======== The records

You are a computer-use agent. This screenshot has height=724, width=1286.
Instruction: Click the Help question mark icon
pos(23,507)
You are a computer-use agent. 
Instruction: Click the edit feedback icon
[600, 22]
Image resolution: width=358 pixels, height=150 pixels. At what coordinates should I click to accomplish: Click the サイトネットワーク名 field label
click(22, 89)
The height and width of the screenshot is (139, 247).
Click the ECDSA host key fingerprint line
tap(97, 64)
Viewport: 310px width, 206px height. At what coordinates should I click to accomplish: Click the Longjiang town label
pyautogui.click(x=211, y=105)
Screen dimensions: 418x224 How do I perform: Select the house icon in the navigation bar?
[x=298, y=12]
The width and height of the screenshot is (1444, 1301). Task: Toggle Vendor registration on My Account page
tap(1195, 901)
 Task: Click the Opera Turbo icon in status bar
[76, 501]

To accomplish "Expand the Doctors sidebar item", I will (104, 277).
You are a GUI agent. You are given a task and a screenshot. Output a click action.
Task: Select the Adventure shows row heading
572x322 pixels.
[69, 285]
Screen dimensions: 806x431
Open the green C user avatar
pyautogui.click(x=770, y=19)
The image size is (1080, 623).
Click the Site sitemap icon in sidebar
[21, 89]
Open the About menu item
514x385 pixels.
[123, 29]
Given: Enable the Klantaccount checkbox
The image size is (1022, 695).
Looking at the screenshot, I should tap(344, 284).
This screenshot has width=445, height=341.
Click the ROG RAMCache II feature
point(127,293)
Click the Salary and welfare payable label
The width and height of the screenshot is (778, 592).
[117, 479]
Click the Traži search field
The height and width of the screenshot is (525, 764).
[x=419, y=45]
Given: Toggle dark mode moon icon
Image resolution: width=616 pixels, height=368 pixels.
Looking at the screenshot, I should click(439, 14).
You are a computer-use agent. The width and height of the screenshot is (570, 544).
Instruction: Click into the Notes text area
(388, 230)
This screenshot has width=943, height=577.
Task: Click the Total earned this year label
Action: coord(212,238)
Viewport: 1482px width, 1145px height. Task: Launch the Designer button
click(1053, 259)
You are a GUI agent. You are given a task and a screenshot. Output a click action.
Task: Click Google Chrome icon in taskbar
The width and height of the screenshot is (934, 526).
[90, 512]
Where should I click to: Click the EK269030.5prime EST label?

================

== Requirements ==
Return the lines above exactly as they appear, from the line containing "Given: Enable the Klantaccount checkbox" through the end of the items, inclusive.

== Result for this exercise ==
Given: Enable the Klantaccount checkbox
The image size is (1022, 695).
Looking at the screenshot, I should tap(344, 284).
This screenshot has width=445, height=341.
Click the ROG RAMCache II feature
point(127,293)
Click the Salary and welfare payable label
The width and height of the screenshot is (778, 592).
[117, 479]
Click the Traži search field
The height and width of the screenshot is (525, 764).
[x=419, y=45]
Given: Toggle dark mode moon icon
Image resolution: width=616 pixels, height=368 pixels.
Looking at the screenshot, I should click(439, 14).
You are a computer-use agent. The width and height of the screenshot is (570, 544).
Instruction: Click into the Notes text area
(388, 230)
This screenshot has width=943, height=577.
Task: Click the Total earned this year label
Action: coord(212,238)
Viewport: 1482px width, 1145px height. Task: Launch the Designer button
click(1053, 259)
You are a GUI agent. You are given a task and a screenshot. Output a click action.
Task: Click Google Chrome icon in taskbar
The width and height of the screenshot is (934, 526).
[90, 512]
Where should I click to: Click the EK269030.5prime EST label?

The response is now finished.